# Provided records
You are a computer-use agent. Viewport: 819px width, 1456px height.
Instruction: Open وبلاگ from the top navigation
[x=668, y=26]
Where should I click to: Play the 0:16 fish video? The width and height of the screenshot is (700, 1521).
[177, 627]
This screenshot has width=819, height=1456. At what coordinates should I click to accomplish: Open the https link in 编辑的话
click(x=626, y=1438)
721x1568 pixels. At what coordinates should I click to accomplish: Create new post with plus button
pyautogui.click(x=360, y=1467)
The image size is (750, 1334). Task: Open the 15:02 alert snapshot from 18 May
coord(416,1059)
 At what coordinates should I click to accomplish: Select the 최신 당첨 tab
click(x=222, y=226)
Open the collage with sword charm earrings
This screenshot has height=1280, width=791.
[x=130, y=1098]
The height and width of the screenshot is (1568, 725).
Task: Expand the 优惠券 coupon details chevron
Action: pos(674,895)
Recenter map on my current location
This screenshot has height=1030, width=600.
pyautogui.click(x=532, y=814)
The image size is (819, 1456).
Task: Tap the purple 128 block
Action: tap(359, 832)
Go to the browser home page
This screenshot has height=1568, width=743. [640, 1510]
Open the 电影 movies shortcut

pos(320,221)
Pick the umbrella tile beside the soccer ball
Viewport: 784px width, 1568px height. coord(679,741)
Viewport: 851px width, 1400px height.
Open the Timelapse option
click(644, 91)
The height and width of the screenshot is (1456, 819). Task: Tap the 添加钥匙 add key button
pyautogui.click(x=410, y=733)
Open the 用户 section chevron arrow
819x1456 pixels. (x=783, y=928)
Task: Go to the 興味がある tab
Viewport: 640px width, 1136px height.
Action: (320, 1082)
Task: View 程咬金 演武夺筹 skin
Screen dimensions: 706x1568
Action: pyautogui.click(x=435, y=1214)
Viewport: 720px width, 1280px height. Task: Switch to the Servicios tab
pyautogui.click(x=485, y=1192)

# The request
Return all of the entries above verbatim, reproducing every line without any change.

# Expected answer
You are a computer-use agent. Viewport: 819px width, 1456px height.
Instruction: Open وبلاگ from the top navigation
[x=668, y=26]
Where should I click to: Play the 0:16 fish video? The width and height of the screenshot is (700, 1521).
[177, 627]
This screenshot has width=819, height=1456. At what coordinates should I click to accomplish: Open the https link in 编辑的话
click(x=626, y=1438)
721x1568 pixels. At what coordinates should I click to accomplish: Create new post with plus button
pyautogui.click(x=360, y=1467)
The image size is (750, 1334). Task: Open the 15:02 alert snapshot from 18 May
coord(416,1059)
 At what coordinates should I click to accomplish: Select the 최신 당첨 tab
click(x=222, y=226)
Open the collage with sword charm earrings
This screenshot has height=1280, width=791.
[x=130, y=1098]
The height and width of the screenshot is (1568, 725).
Task: Expand the 优惠券 coupon details chevron
Action: pos(674,895)
Recenter map on my current location
This screenshot has height=1030, width=600.
pyautogui.click(x=532, y=814)
The image size is (819, 1456).
Task: Tap the purple 128 block
Action: tap(359, 832)
Go to the browser home page
This screenshot has height=1568, width=743. [640, 1510]
Open the 电影 movies shortcut

pos(320,221)
Pick the umbrella tile beside the soccer ball
Viewport: 784px width, 1568px height. coord(679,741)
Viewport: 851px width, 1400px height.
Open the Timelapse option
click(644, 91)
The height and width of the screenshot is (1456, 819). Task: Tap the 添加钥匙 add key button
pyautogui.click(x=410, y=733)
Open the 用户 section chevron arrow
819x1456 pixels. (x=783, y=928)
Task: Go to the 興味がある tab
Viewport: 640px width, 1136px height.
Action: (320, 1082)
Task: View 程咬金 演武夺筹 skin
Screen dimensions: 706x1568
Action: pyautogui.click(x=435, y=1214)
Viewport: 720px width, 1280px height. Task: Switch to the Servicios tab
pyautogui.click(x=485, y=1192)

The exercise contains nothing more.